Entre as classes menos afortunadas uma mensagem negativa do país ou estranha ao seu pequeno mundo restrito à região, pode por momentos servir de analgésico, perante as dores prementes e visíveis do dia-a-dia
- Sabes pá, é que os burros hoje. já não dão os coices da mesma maneira.
João Filipe
CONVERSAS SEM SENTIDO
Na minha terra findos os “entardeceres”, a noite não vem das montanhas, mas emerge devagar das tocas e das grutas tomando paulatinamente conta da serra, embrulhando a aldeia numa obscuridade desbotada.

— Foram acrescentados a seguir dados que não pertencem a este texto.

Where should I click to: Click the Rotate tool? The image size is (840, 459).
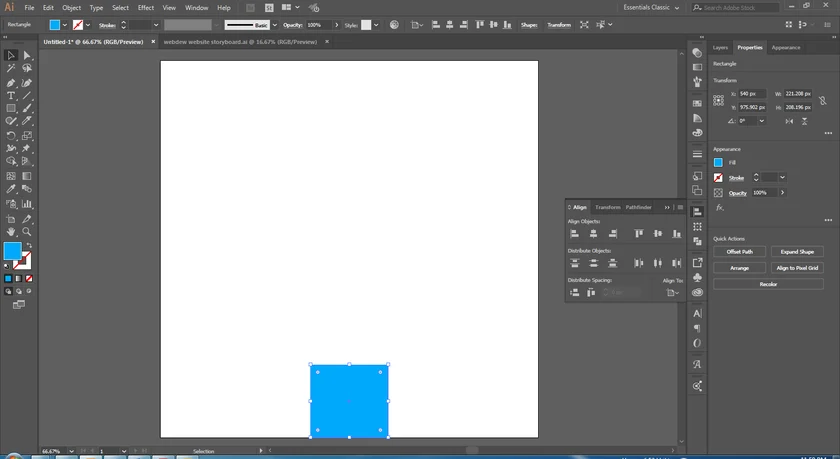11,134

Entrei em casa, a penumbra retinha o interior numa quietude sepulcral, e o odor subtil de uma presença feminina, parecia ainda subsistir nas pétalas das flores dispersas nos solitários. Ilusão ou reminiscência de outros tempos? Não sei. O meu desejo é que me aconteça algo de imprevisto, pois decidi-me por aquilo que, ironicamente designo de, “tirar férias da vida” por uns dias, ou, talvez por umas semanas. Se quiserem saber como vivo quando estou sozinho, o que vos posso dizer, é que, de noite com o quarto às escuras e os vidros iluminados da janela pela luz difusa vinda do exterior, permitem-me ver a sala onde os meus pensamentos, depois de usados, ali ficam sentados, macambúzios, e aborregados, tal qual os fregueses, na sala de espera de um mau advogado, sem resposta e constrangidos na impossibilidade de saberem se os tempo actuais, não serão o advento de uma nova era.
João Filipe
OS POLÍTICOS DA NOSSA PRAÇA
Essas estórias das sondagens, sobre a popularidade dos políticos são algo, como se diz lá prás minhas bandas, coisas “de carregar pela boca”.
Sensivelmente há uns três meses desta parte com o caso “Sócrates”, a família PS e os seus apaniguados viram-se em maus lençóis e em papos de aranha e a prisão” de Évora tornou-se um lugar de romaria - o homem está inocente - gritavam uns, enquanto outros vociferavam - isto é uma cabala, um atentado á democracia -, persuadindo e induzindo a população que o preso nº 44 era um santinho, isento de qualquer mácula. As sondagens baixaram a pique na popularidade da “pandilha” socialista, dando lugar à aproximação dos neoliberais que andavam pelas ruas da amargura.
Passado este tempo rebentou a bomba do “nosso” primeiro Passos, o raio do homem quando era deputado esqueceu-se, ou talvez não soubesse que era preciso pagar impostos. Estragou tudo. - Tanto trabalhinho para nada - confidenciavam uns, enquanto outros ciciavam – e agora como vai ser? -.Reviravolta nas sondagens, o nosso primeiro meteu a pata na poça, e a bandalha neoliberal teve um ataque de coração, perante o ressurgimento dos socialistas.
Contrariamente ao que os políticos afirmam e fazem disso, um imperativo categórico nos seus eloquentes comícios; “o povo é soberano” “o povo nunca esquece”. Uma óva, se o “ “povão” (permitam-me que use este brasileirismo, porque ao contrário do que um amigo meu afirma que a sociedade se divide em duas classes; nobreza e povo eu continuo a acreditar que se divide em três a saber; nobreza “ bancários, políticos, e juízes” , povo “essa anteriormente dita classe média”, e o povão “números, unidades que contam quase exclusivamente para as sondagens sem direitos alguns”) nunca se esquecesse, já se tinha certificado que, desde 1974 até aos tempos de hoje o erário público nunca parou de descer e, já se teria apercebido que o ´´únicos que mexiam e mexem no pote são sempre os mesmos, PS e PSD.